Lo scrittore di Gomorra non si esime – e si sente in queste parole la sua permanenza newyorkese - da un, seppur veloce, commento sul crimine organizzato e sulla percezione dei suoi connazionali all'estero, “Noi italiani abbiamo la giurisprudenza di mafia migliore al mondo eppure so che non ne possiamo più di essere associati al mondo mafioso”, parla del successo di personaggi come Michael Corleone di Mario Puzo o Al Capone di De Niro con “sei tutto chiacchiere e distintivo”, giusto per fare un esempio.
L'importante, dice, è conoscere ciò che accade, “Il non curarsi e l'indifferenza sono una forma ancora peggiore di omertà”

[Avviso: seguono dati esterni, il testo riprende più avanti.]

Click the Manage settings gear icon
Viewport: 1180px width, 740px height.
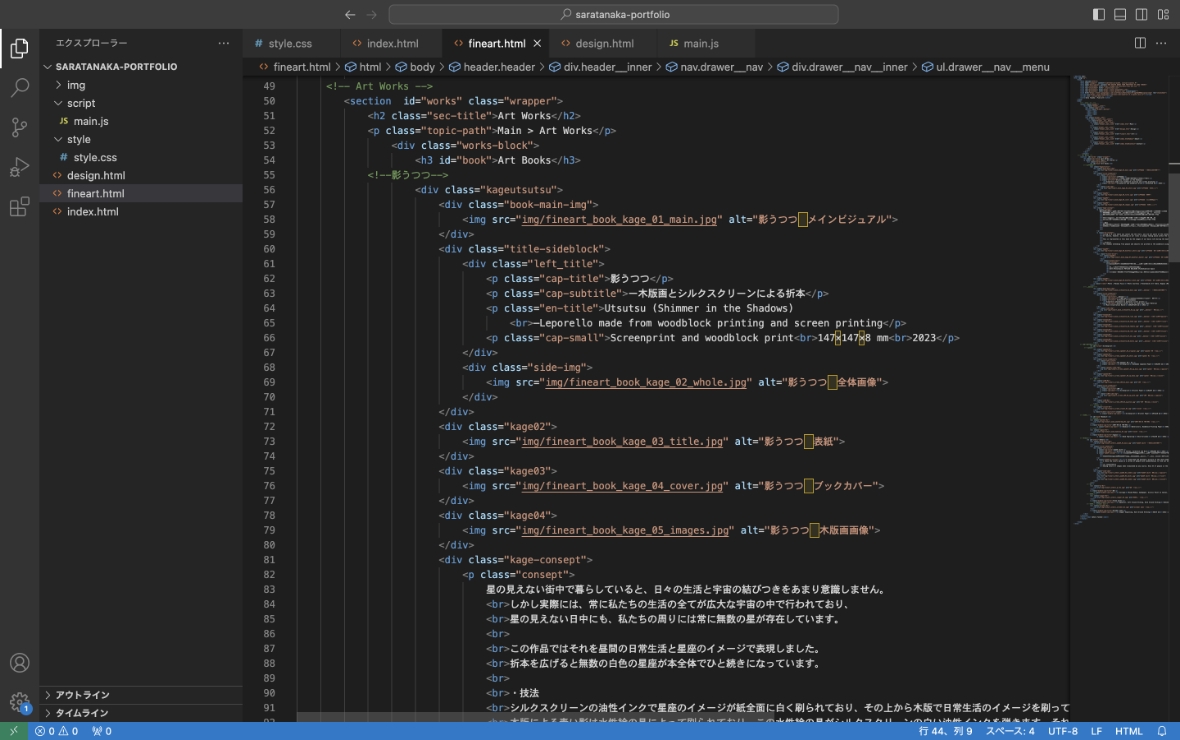pos(20,700)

Dopo l'intervento di Saviano, il professor Roubini prende la parola ringraziando il suo interlocutore di essere a New York e di rischiare la sua vita ogni giorno per la giustizia e l'uguaglianza sociale, commentando le parole dello scrittore aggiunge che c'è un'altra importante disciplina che dovrebbe essere studiata ed è quella della migliore gestione del denaro criminale. “C'è una sovrapposizione costante tra attività legali e illegali”, questo è il nocciolo del problema secondo l'eminente economista, già consigliere di Bill Clinton durante il suo mandato alla Casa Bianca.
L'intervento di Roubini sposta l'attenzione sul problema della recessione, secondo lo studioso infatti, l'intero sistema economico mondiale rischierebbe seriamente il collasso nel giro di pochi mesi se misure adeguate di aggiustamento non venissero adottate al più presto.
“Molti si preoccupano dell'Eurozona non considerando che gli Stati Uniti stanno andando in contro ad una probabile e ancora più profonda recessione entro l'anno prossimo”, sono le parole di monito dell'economista che più di una volta ha dimostrato di conoscere in anticipo le mosse del mercato finanziario globale.
Il gergo economista prende il sopravvento grazie all'abilità dialettica del brillante studioso.
Il seguito del suo intervento non è meno pessimista, il suo sguardo da esperto conoscitore dell'economia si posa sul confronto tra i due principali sistemi economici, quello dei paesi anglosassoni e quello dell'Europa continentale.
Il primo basato sul famigerato e molto discusso sistema della democratizzazione del credito, il secondo su uno stato di welfare che permette al cittadino di godere di servizi quali il sistema scolastico e sanitario in maniera del tutto o quasi gratuita, a spese dello Stato.
Il sistema americano, essendo naturalmente parte integrante del mondo anglosassone, è stato portato alle estreme conseguenze con la famosa bolla, il caso dei “mutui subprime”, insieme al graduale indebitamento della popolazione.
E' il sogno americano che si infrange. L'instabilità finanziaria è adesso addirittura tangibile.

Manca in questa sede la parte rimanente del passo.